Automatic Fitting of Mixtures of Conjugate Distributions to a Sample
Source:R/automixfit.R
automixfit.Rd
Fitting a series of mixtures of conjugate distributions to a
sample
, using Expectation-Maximization (EM). The number of
mixture components is specified by the vector Nc
. First a
Nc[1]
component mixture is fitted, then a Nc[2]

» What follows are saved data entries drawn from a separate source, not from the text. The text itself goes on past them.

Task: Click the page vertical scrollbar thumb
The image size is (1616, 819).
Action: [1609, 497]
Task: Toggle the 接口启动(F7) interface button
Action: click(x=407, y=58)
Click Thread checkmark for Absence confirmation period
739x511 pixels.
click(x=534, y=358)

component mixture, and so on. The mixture providing the best AIC
value is then selected.
Usage
automixfit(sample, Nc = seq(1, 4), k = 6, thresh = -Inf, verbose = FALSE, ...)
Arguments
- sample
Sample to be fitted by a mixture distribution.
- Nc
Vector of mixture components to try out (default
seq(1,4)
).- k
Penalty parameter for AIC calculation (default 6)
- thresh
The procedure stops if the difference of subsequent AIC values is smaller than this threshold (default -Inf). Setting the threshold to 0 stops
automixfit
once the AIC becomes worse.- verbose
Enable verbose logging.
- ...
Further arguments passed to
mixfit
, includingtype
.
Value
As result the best fitting mixture model is returned,
i.e. the model with lowest AIC. All other models are saved in the
attribute models
.
Details
The type
argument specifies the distribution of
the mixture components, and can be a normal, beta or gamma
distribution.
The penalty parameter k
is 2 for the standard AIC
definition. Collet (2003) suggested to use values in the
range from 2 to 6, where larger values of k
penalize more
complex models. To favor mixtures with fewer components a value of
6 is used as default.
Examples
# random sample of size 1000 from a mixture of 2 beta components
bm <- mixbeta(beta1=c(0.4, 20, 90), beta2=c(0.6, 35, 65))
bmSamp <- rmix(bm, 1000)
# fit with EM mixture models with up to 10 components and stop if
# AIC increases
bmFit <- automixfit(bmSamp, Nc=1:10, thresh=0, type="beta")
bmFit
#> EM for Beta Mixture Model
#> Log-Likelihood = 1099.367
#>
#> Univariate beta mixture
#> Mixture Components:
#> comp1 comp2
#> w 0.586131 0.413869
#> a 33.422658 18.251968
#> b 61.784396 82.825370
# advanced usage: find out about all discarded models
bmFitAll <- attr(bmFit, "models")
sapply(bmFitAll, AIC, k=6)
#> 2 3 1
#> -2168.735 -2150.802 -1871.069